§ **EXERCISE REQUIREMENTS**
Change "kebab menu" to "overflow menu" throughout the records below, keeping everything else the same, and omit the pictures from your answer.

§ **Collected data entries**
----

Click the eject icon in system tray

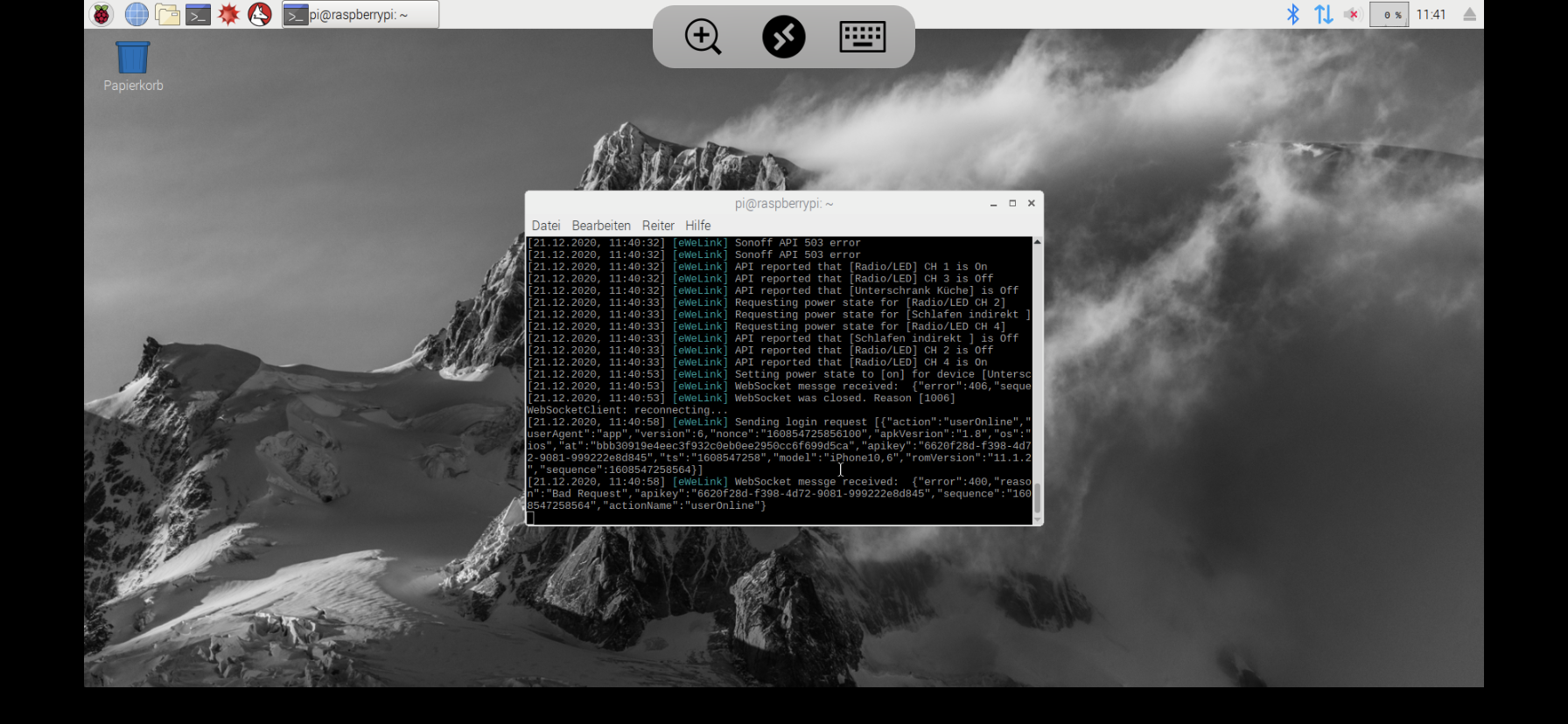tap(1469, 15)
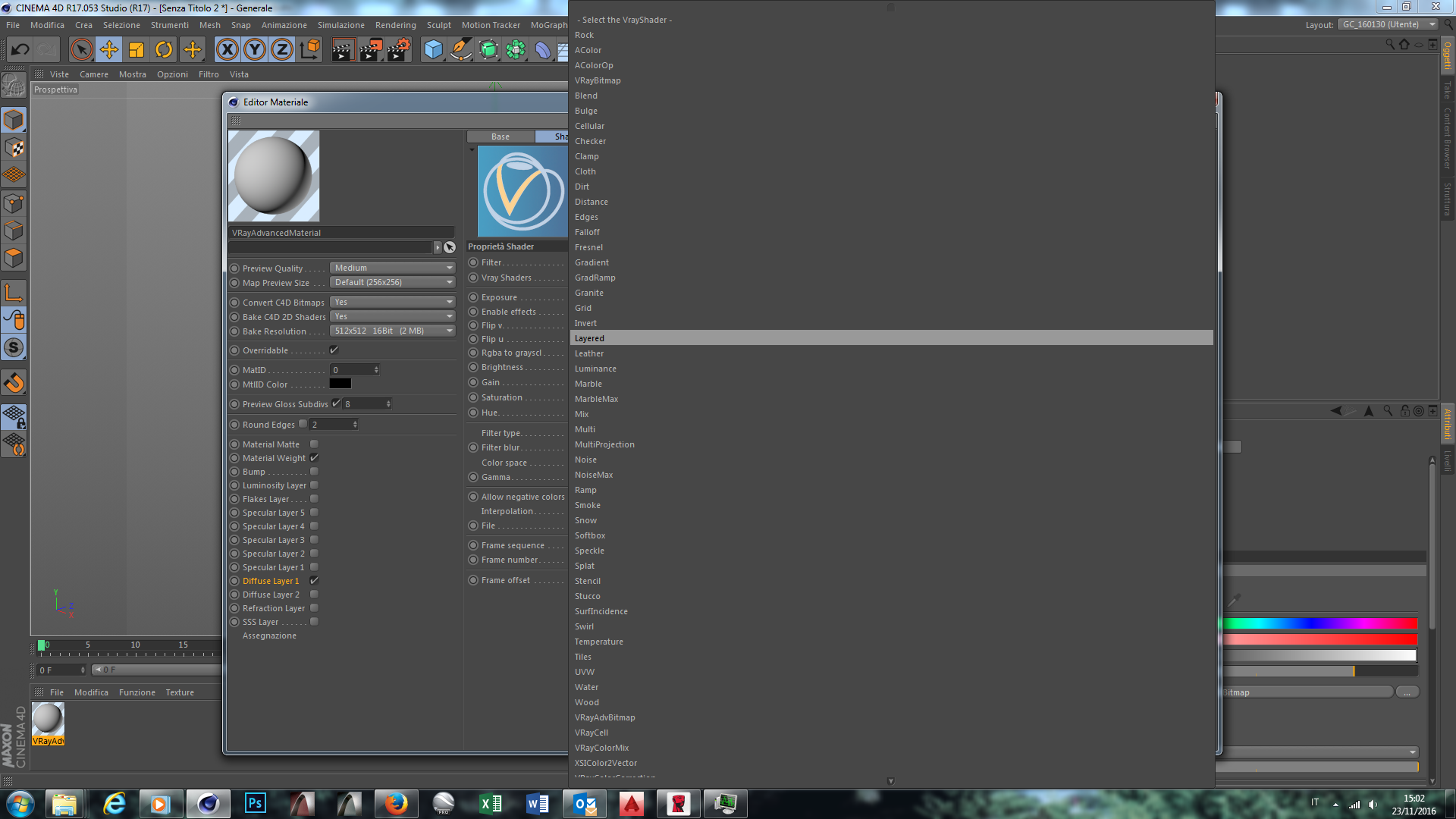The image size is (1456, 819).
Task: Select the Rotate tool icon
Action: point(164,50)
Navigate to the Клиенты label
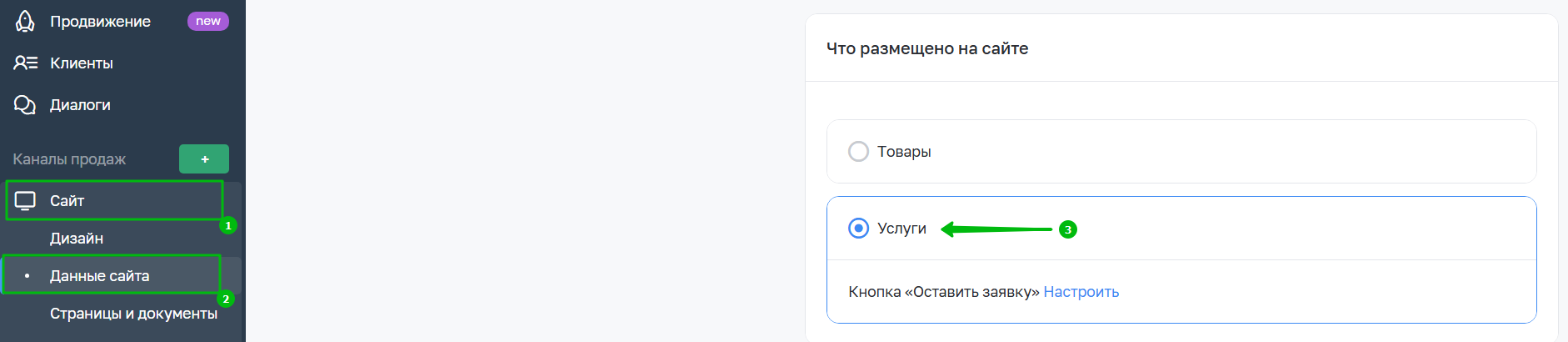The height and width of the screenshot is (342, 1568). tap(82, 63)
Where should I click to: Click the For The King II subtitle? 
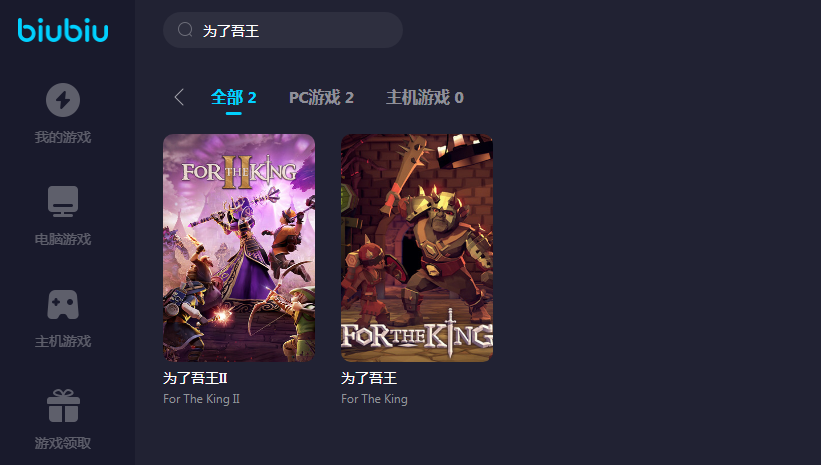(202, 399)
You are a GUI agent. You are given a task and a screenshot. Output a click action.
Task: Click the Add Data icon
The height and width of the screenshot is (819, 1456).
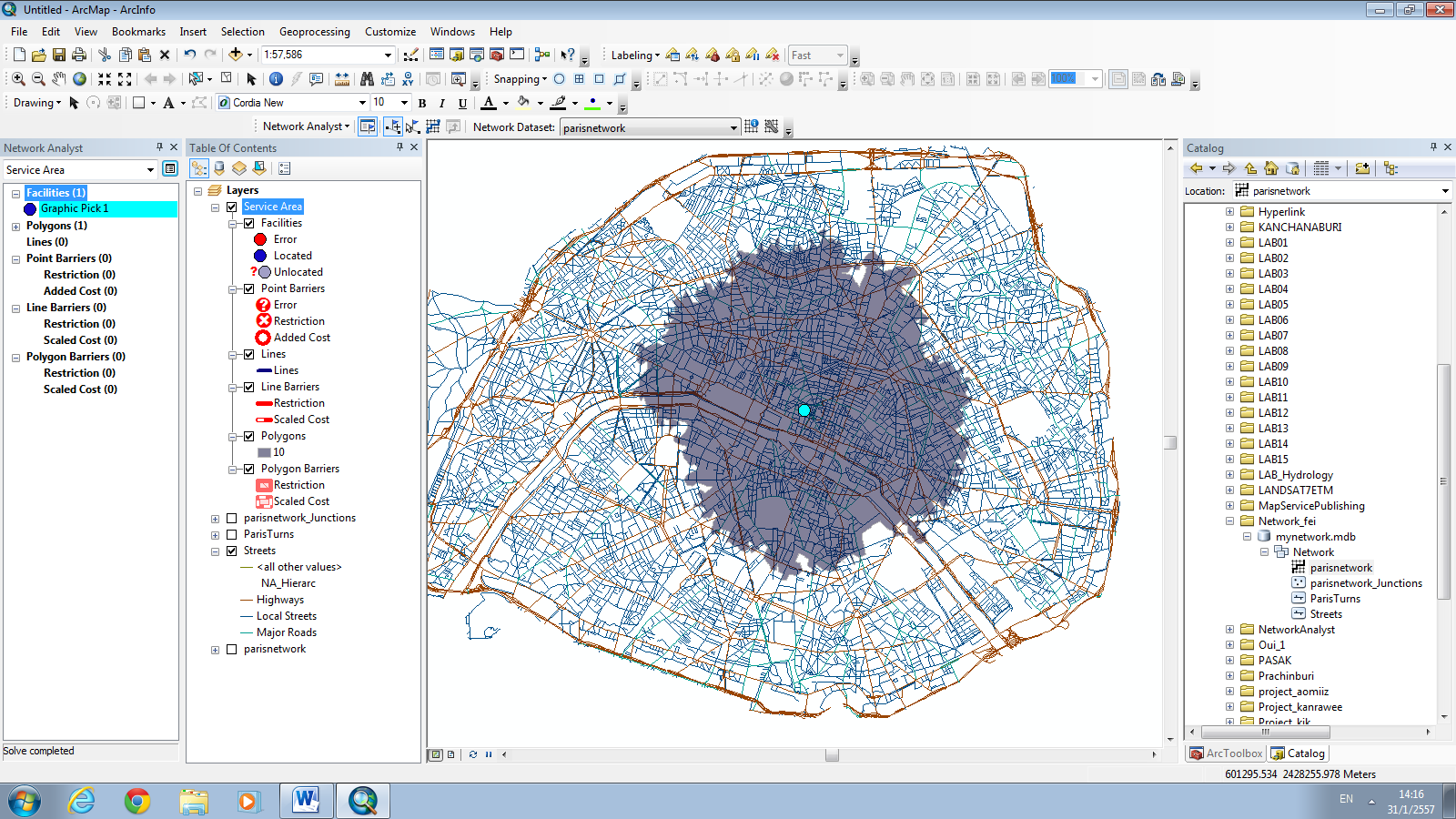click(x=237, y=55)
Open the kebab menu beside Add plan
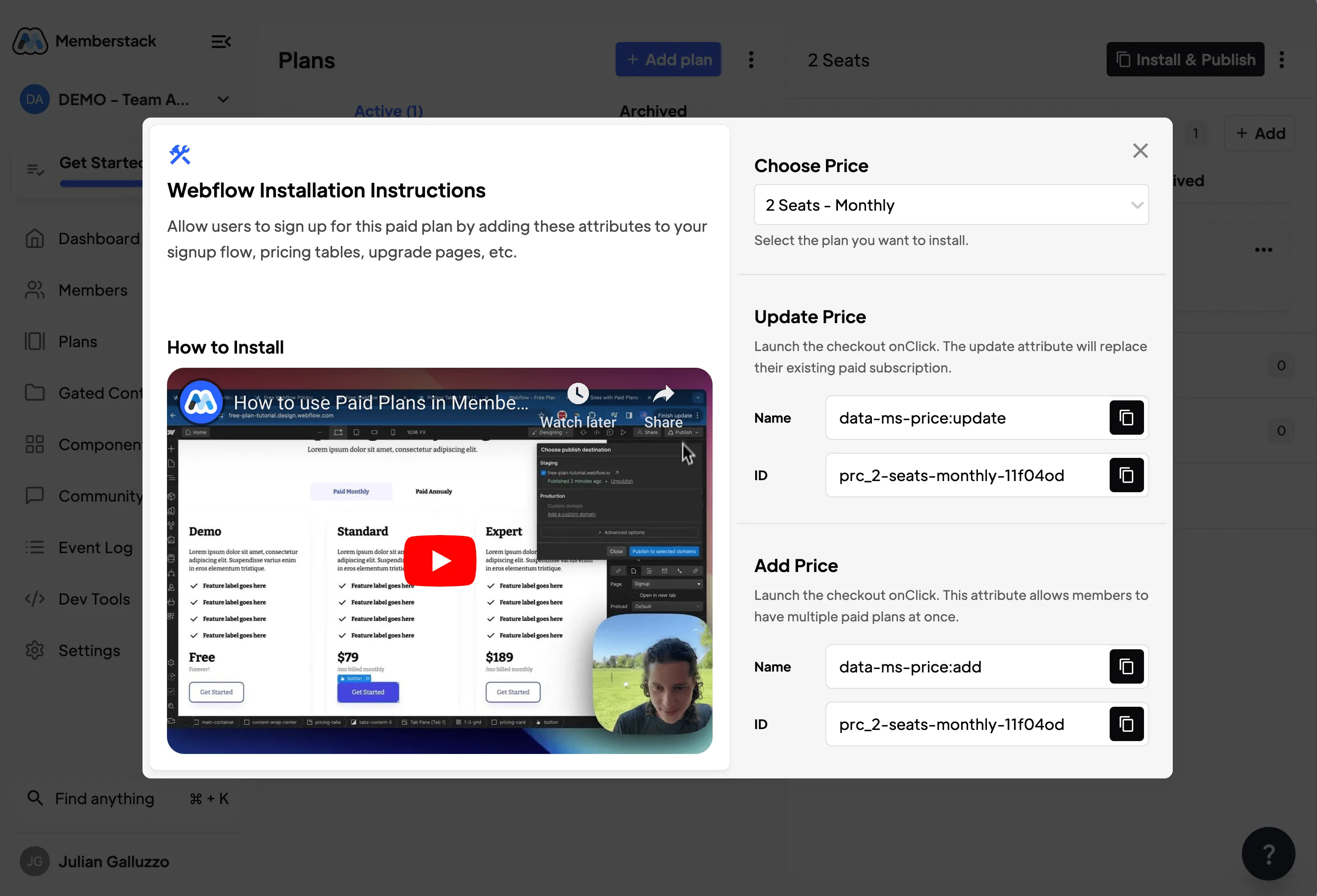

----

§ **CORRECT OUTPUT**
Click the eject icon in system tray

tap(1469, 15)
The image size is (1456, 819).
Task: Select the Rotate tool icon
Action: point(164,50)
Navigate to the Клиенты label
The height and width of the screenshot is (342, 1568). tap(82, 63)
Where should I click to: Click the For The King II subtitle? 
(202, 399)
You are a GUI agent. You are given a task and a screenshot. Output a click action.
Task: Click the Add Data icon
The height and width of the screenshot is (819, 1456).
click(x=237, y=55)
Open the overflow menu beside Add plan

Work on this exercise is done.